No meu, no teu coração. Sempre acontece. O último idílio matou-se. Alguém
atravessou: contramão.
“Iracema
Eu
sempre dizia
‘Cuidado
ao travessar essas ruas’
Mas
você não me escuitava, não...”
No ritmo das mudanças o
nosso cantor caminha. Por vários anos ele caminha como se fossem os seus últimos
passos, deixando no seu andar-canção, por mais alegre que pareça, a marca de um
dissabor. Arnesto mudou, não deixou nenhum recado na porta. Virou samba, uma
representação da vida que está aí e que ao mesmo tempo se foi. E o canto sai no
mínimo rouco, irônico, e mesmo alegre, engraçado mais do que alegre, um tanto
dilacerado. Onde festa e angústia não se separam. E em boa parte de seus sambas
o samba quer integrar-se ao mundo, mas há sempre uma impossibilidade. Torna-se
assim o contrapasso da euforia cega do progresso. Faz parte dele, como seu
avesso.
“Progréssio
Progréssio
Eu
sempre escuitei falá...”
É exatamente essa forma
de caminhar que torna o nosso cantor fascinante. A sua música, por mais
“tradicional” que pareça, faz parte do moderno. Não se trata de uma
manifestação do passado, da “velha guarda”, simplesmente. Além de sua
epidérmica simplicidade muitas vozes se movimentam. Vozes do passado e do
presente que se misturam. São as vozes da cidade, daqueles que com ela se
identificam durante uma certa época de sua história. São aqueles que habitam os
cortiços, malocas e bairros que lhes deram um sotaque próprio, que poderia ser
identificado um tanto imprecisamente como ítalo-paulistano-caipira.
Eis o samba de “aldeia”, trazendo seus muros, os seus trilhos e sua gente, que explode, percorre outras cidades. O samba de uma grande aldeia que concentra filhos e partes de outras. Neste sentido lembra a frase do maestro Júlio Medaglia: “Dostoieviski diz que a melhor forma de ser universal é narrar bem a sua aldeia. E ninguém melhor que Adoniran narrou a aldeia paulista”.

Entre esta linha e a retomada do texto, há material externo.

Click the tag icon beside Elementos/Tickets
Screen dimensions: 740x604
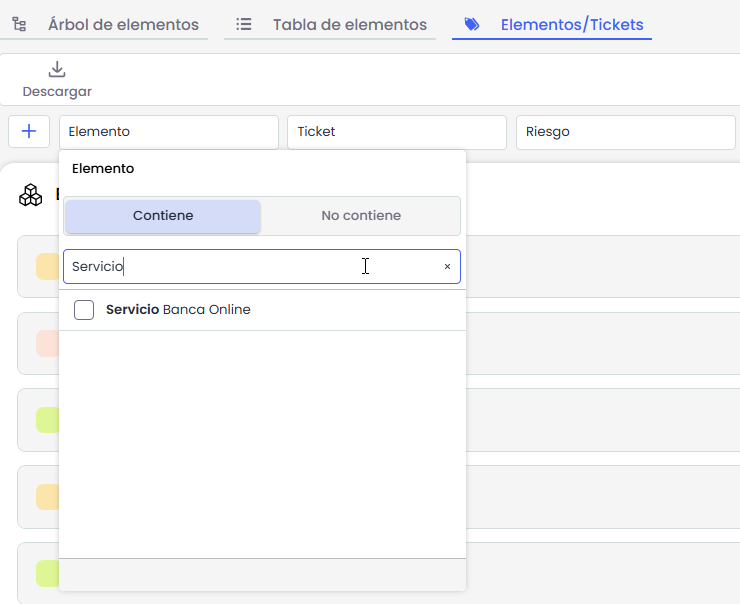click(472, 24)
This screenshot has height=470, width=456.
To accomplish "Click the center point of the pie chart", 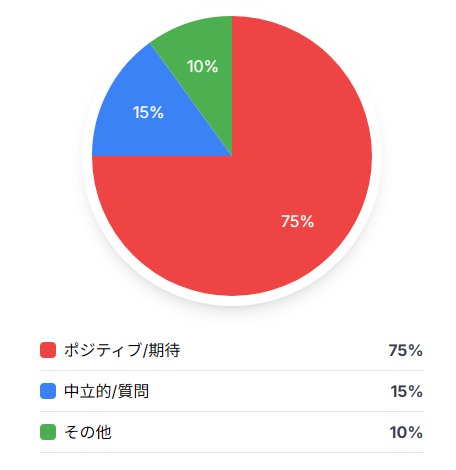I will pos(232,156).
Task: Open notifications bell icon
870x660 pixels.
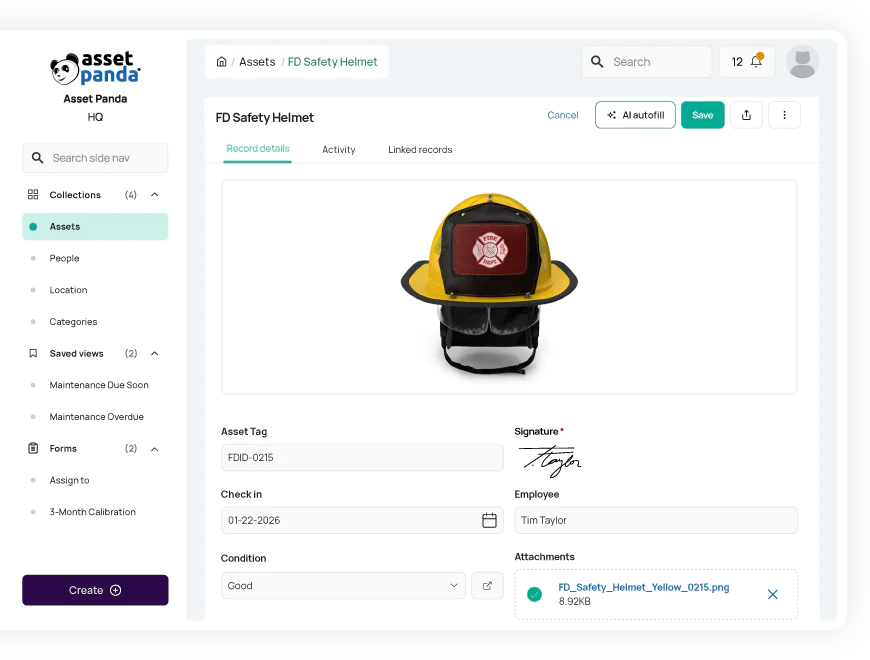Action: pos(757,60)
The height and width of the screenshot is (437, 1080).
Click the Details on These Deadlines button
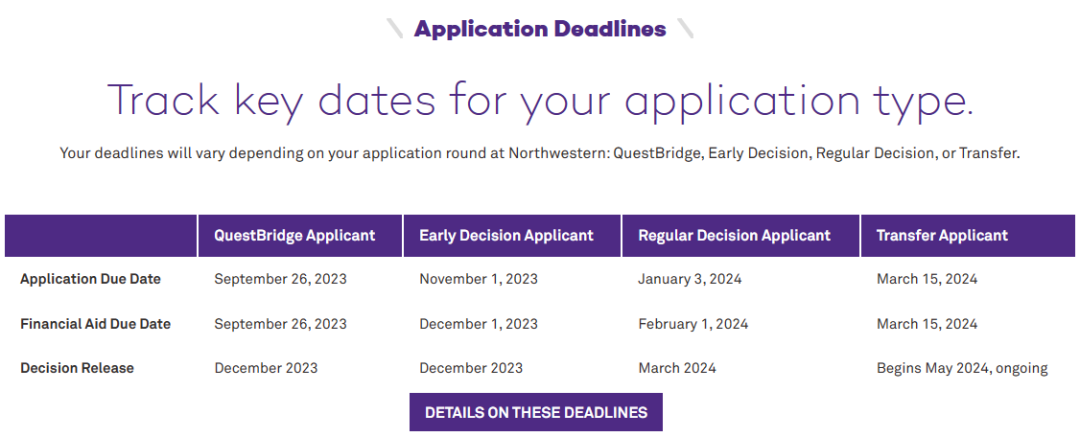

Impossível refazer caminhos. A aldeia mudou, muitos rastros já se apagaram. Mas mesmo assim resta-nos um outro: a partir daqueles que ficaram retidos nas composições do nosso cantor – flashes sem os quais o cotidiano continuaria amorfo – reconstituir a gênese, o desenvolvimento e a confluência das muitas vozes que povoam o seu samba. Vozes de andanças pelas profissões, pelos personagens que protagonizou nos programas de humor no rádio, pela geografia da cidade.
Esta é a história (?)
de como um cantor interiorizou e representou a cidade. De quem retirou do
movimento da multidão os seus flashes poéticos.
Adoniran Barbosa: um
homem sem profissão. Um homem com muitas profissões, artísticas e não
artísticas. Em uma delas se concentram todas as outras, toda uma experiência
adquirida por sua vida afora, posta em música. Adoniran Barbosa: músico.
Publicado originalmente por KRAUSCHE, Valter. Adoniran Barbosa. São Paulo: Brasiliense, 1985.
Um comentário:
Muito bom !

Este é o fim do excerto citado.